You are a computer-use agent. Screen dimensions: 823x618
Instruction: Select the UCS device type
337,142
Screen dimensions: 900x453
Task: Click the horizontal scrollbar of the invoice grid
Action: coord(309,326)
:::::
The task:
Return the whole listing exactly as it reads.

Task response:
You are a computer-use agent. Screen dimensions: 823x618
Instruction: Select the UCS device type
337,142
Screen dimensions: 900x453
Task: Click the horizontal scrollbar of the invoice grid
Action: coord(309,326)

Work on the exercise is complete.